**PROBLEM SET**
**a)** In the blog post on speeding up distributed asynchronous optimization, by what percentage did extending Celery's status management cut HTTP requests between services?
**b)** Continue the blog post on speeding up distributed asynchronous optimization, starting after its last sentence.

--- begin SUPPLIED TEXT ---

Technical blog

Performance enhancements on distributed asynchronous optimization

January 18, 2021
Written by
Luigi Bertaco Cristofolini
Luigi Bertaco Cristofolini

Q-CTRL develops quantum control software to solve the hardest problems facing quantum technology, improving hardware performance and accelerating pathways to useful quantum computers and other technologies. We do this by leveraging the power of cloud computing - including parallelization and GPU acceleration.. However, with every new development, the platform requires revision to ensure the highest quality and performance standards are maintained.

Q-CTRL recently released a new version of it's optimization engine which introduced significant performance improvements. However, when deploying the upgraded version to the Q-CTRL cloud platform, the expected performance gains were not realized and, in some cases, performance was worse than the previous version. This led us to research the issues with some simple but powerful outcomes.

The strategy

  • Run experimental optimizations for five to eight qubits with multiple segments sizes.
  • Time five local optimizations on a MacBook Pro for each set of parameters.
  • Time five cloud optimizations on the Q-CTRL cloud platform for each set of parameters.

With good reference numbers and comparable calculations, we profiled the application and started digging deeper into anything that would stand out - either because of the amount of time taken or the number of times it happened. The new execution time would then become the reference for the next enhancement.

As a starting point, we had the following average time to complete the 16 optimizations sequentially:

  • Local execution on MacBook Pro: ~18 min.
  • Using the initial cloud architecture/design: ~97 min.

Do not underestimate the number of HTTP requests

The first thing we noticed was the vast amount of HTTP requests being made to complete the tasks. On the first iteration, over 4.5k HTTP requests happened and most of them between services. On the other hand, when running the calculations locally, it required no HTTP requests.

Analysing the requests, it was clear that a large portion of them were being used for low value status updates only and not for higher value calculations or data management. We could easily avoid these requests without an impact on the actual results.

Q-CTRL uses Django for the backend APIs and Celery for task management. Extending some basic status management from Celery allowed us to reduce the number of HTTP requests between our services by 43%, with a good impact on the overall performance.

After the change, the results were:

  • Previous time/HTTP requests: ~97 min / ~4.5k.
  • New time/HTTP requests: ~28 min / ~2.5k.
Do not underestimate the number of HTTP requests
Do not underestimate the number of HTTP requests

Microservices the proper way

Now with 2.5k HTTP requests, we noticed some specific request latencies between services were higher than expected. We could summarise our cloud architecture involved in this specific calculation in the following way:

  • Fully managed databases services.
  • Fully managed API hosting and load balancing.
  • Fully managed task workers instances.
  • Kubernetes cluster for GPU instances and other specialized services.

This design worked very well for some time but, with increasing calculation sizes and more specialized needs, the performance of the fully managed services started to degrade. To address those weak spots, we moved everything but the database to the Kubernetes cluster, allowing us to have finer control over load balancing and reducing latency times between within-cluster requests.

--- end SUPPLIED TEXT ---
--- begin DATASET EXTRACT ---

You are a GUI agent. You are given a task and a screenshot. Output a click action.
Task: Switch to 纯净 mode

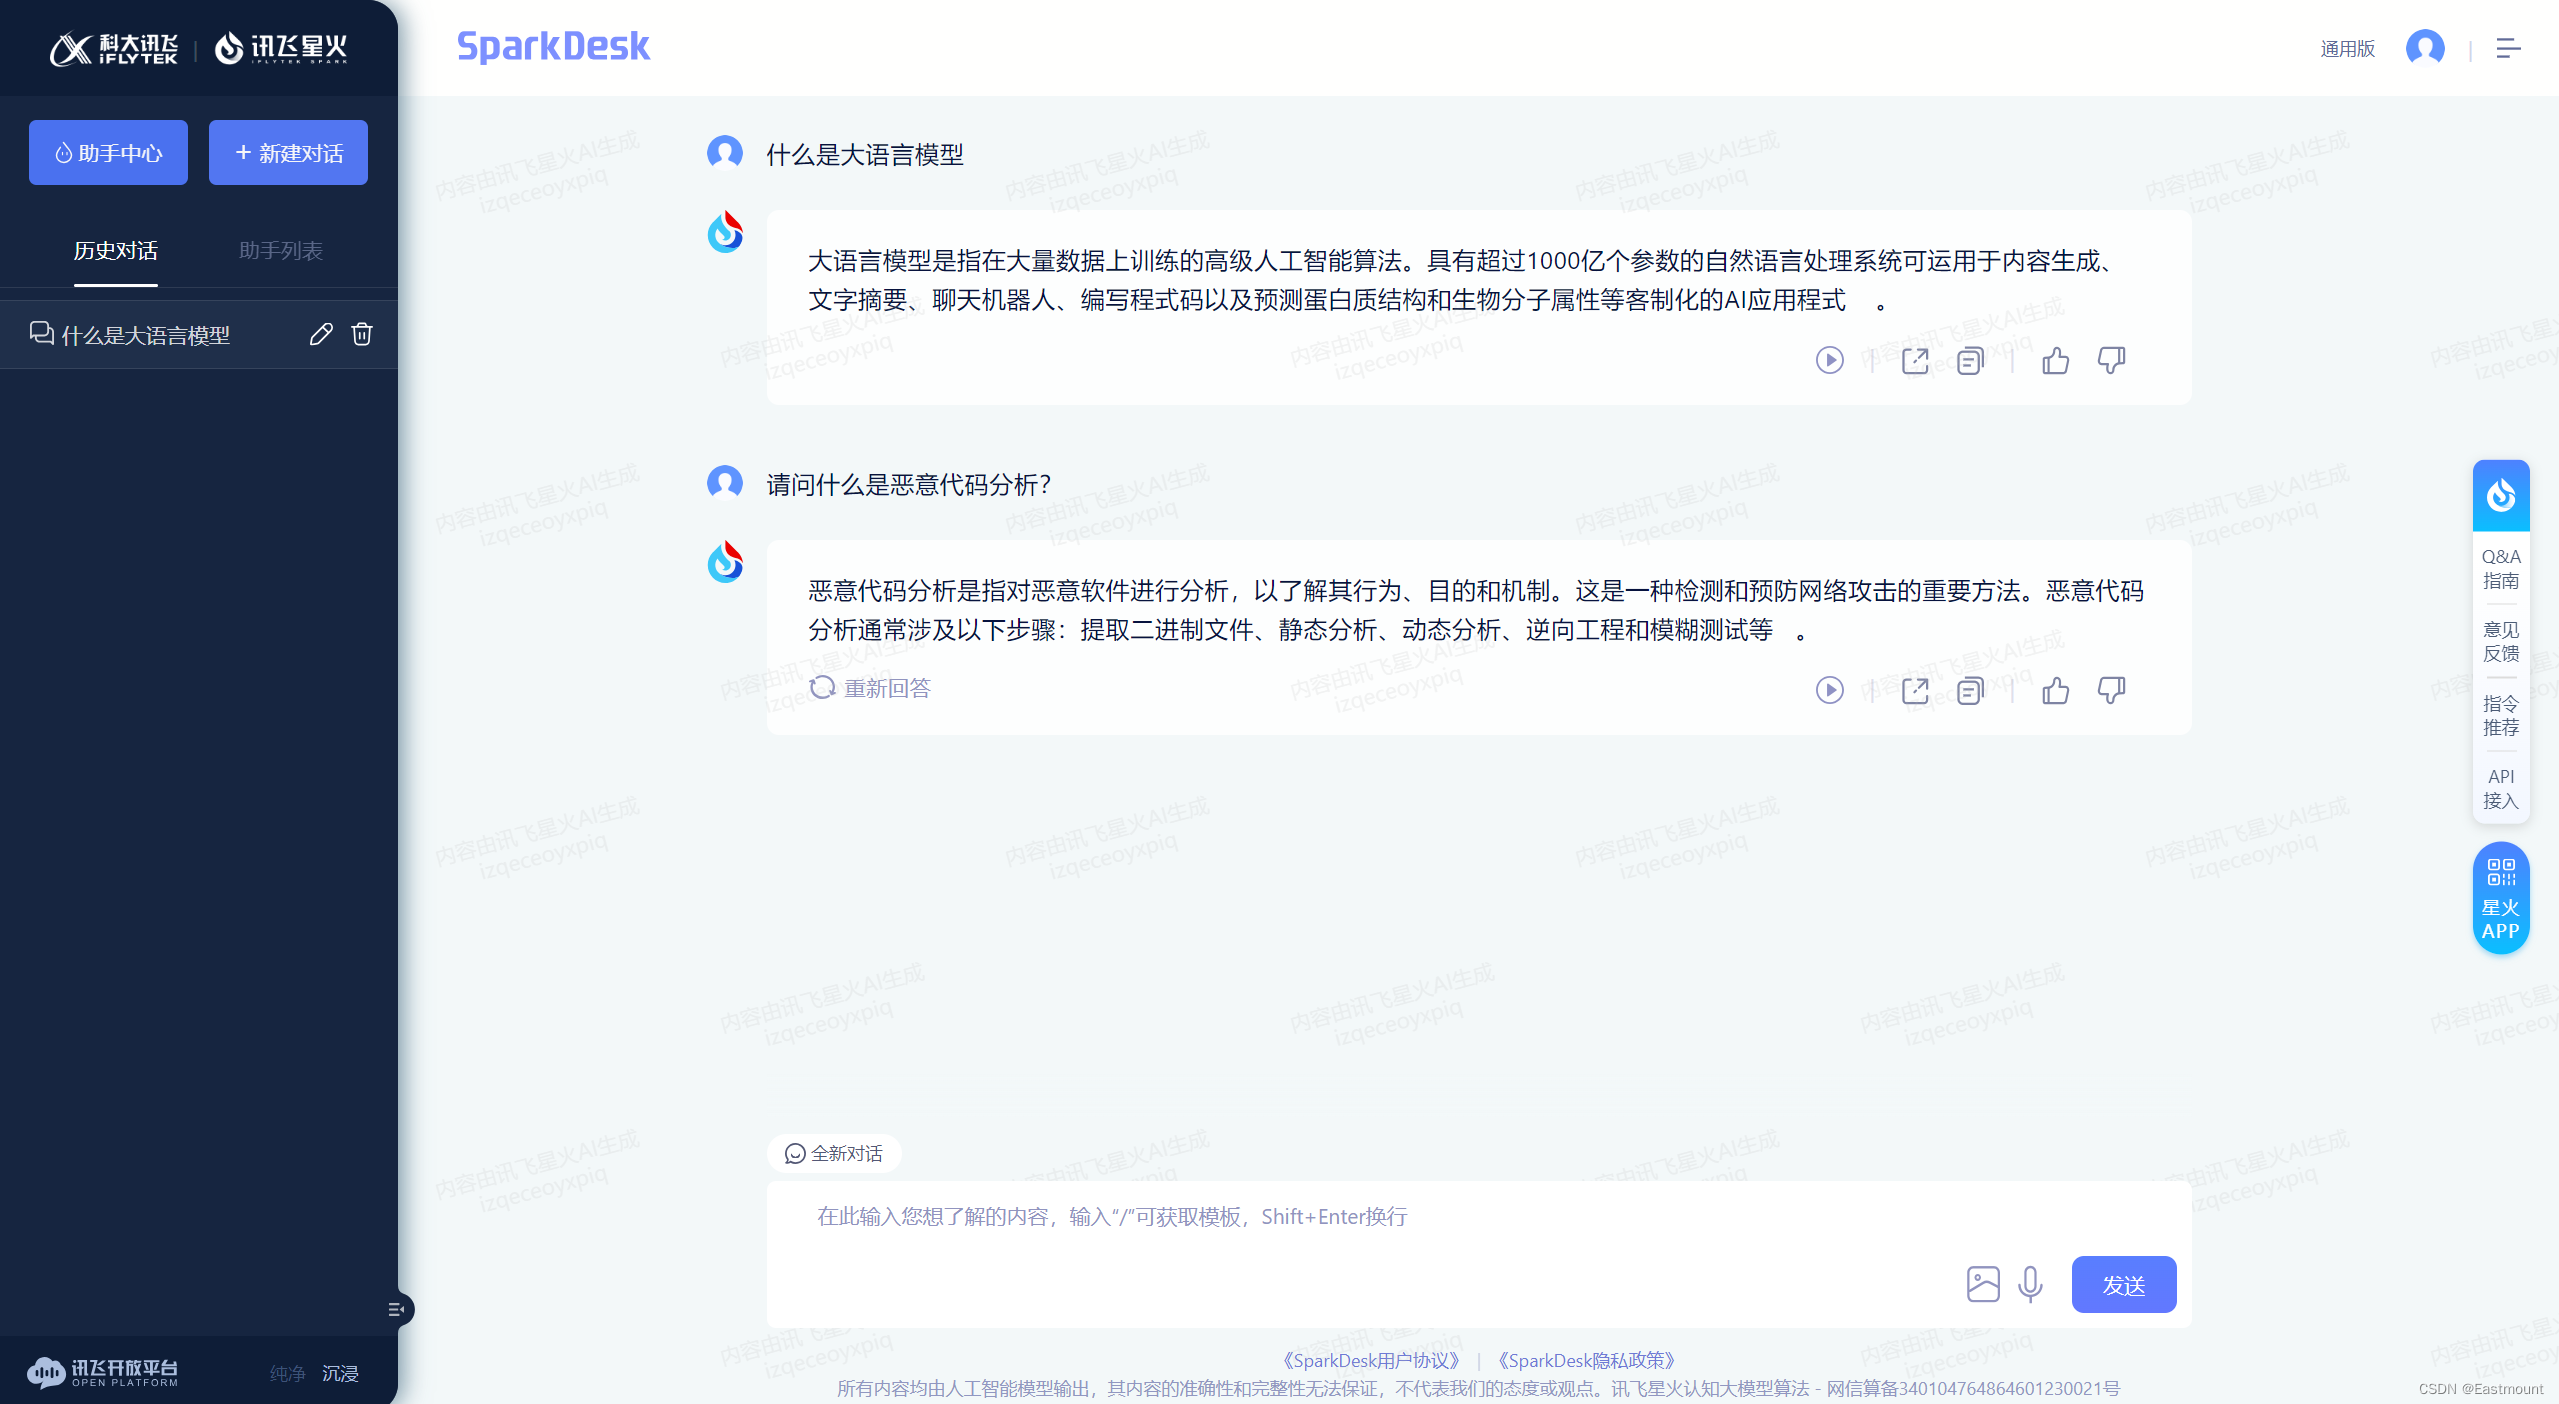tap(287, 1373)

--- end DATASET EXTRACT ---

**EXERCISE RESPONSES**
**a)** 43%

**b)**
This produced the following results:

  • Previous time/HTTP requests: ~28 min / ~2.5k
  • New time/HTTP requests: ~23 min / ~2.5k
Microservices the proper way
Microservices the proper way

From REST to GraphQL

Looking for ways to decrease the number of HTTP requests (still at 2.5k), a design choice had to be made. Our API was a RESTful service conforming with the JSON:API and OpenAPI specifications. Despite it being a great specification and design choice, the setup required to optimize a system would demand the creation of several individually created stateful resources related to each other.

After some research, GraphQL became a good successor for our needs because of its dynamic nature with sparse queries and nested types management. It’s well-defined schema and strong documentation philosophy were excellent substitutes for the JSON:API and OpenAPI bundle.

With that decision made and a version of the same function deployed using GraphQL, the new results became:

  • Previous time/HTTP requests: ~23 min / ~2.5k
  • New time/HTTP requests: ~19 min / ~900
From REST to GraphQL
From REST to GraphQL

There is a limit to parallelization

A core value of cloud architectures is the idea that, if a given computational task can be broken into smaller pieces, auto-scale instances can handle parallelism with no virtual limits. But that is just part of the equation. Sometimes, the time required to split a task into subtasks, or to set up the calculations individually, can be greater than the actual processing time. With that in mind, we executed the same optimizations with the parallelization disabled, running the whole calculation on our cloud instances but in a single process, similar to what happens when we run it locally on a laptop.

As expected, that change made some processes slower but (unexpectedly) gave us better overall speed when running all the optimizations sequentially. And, more importantly, running the optimizations on the cloud distributed architecture produced faster results than running the optimizations locally for the first time.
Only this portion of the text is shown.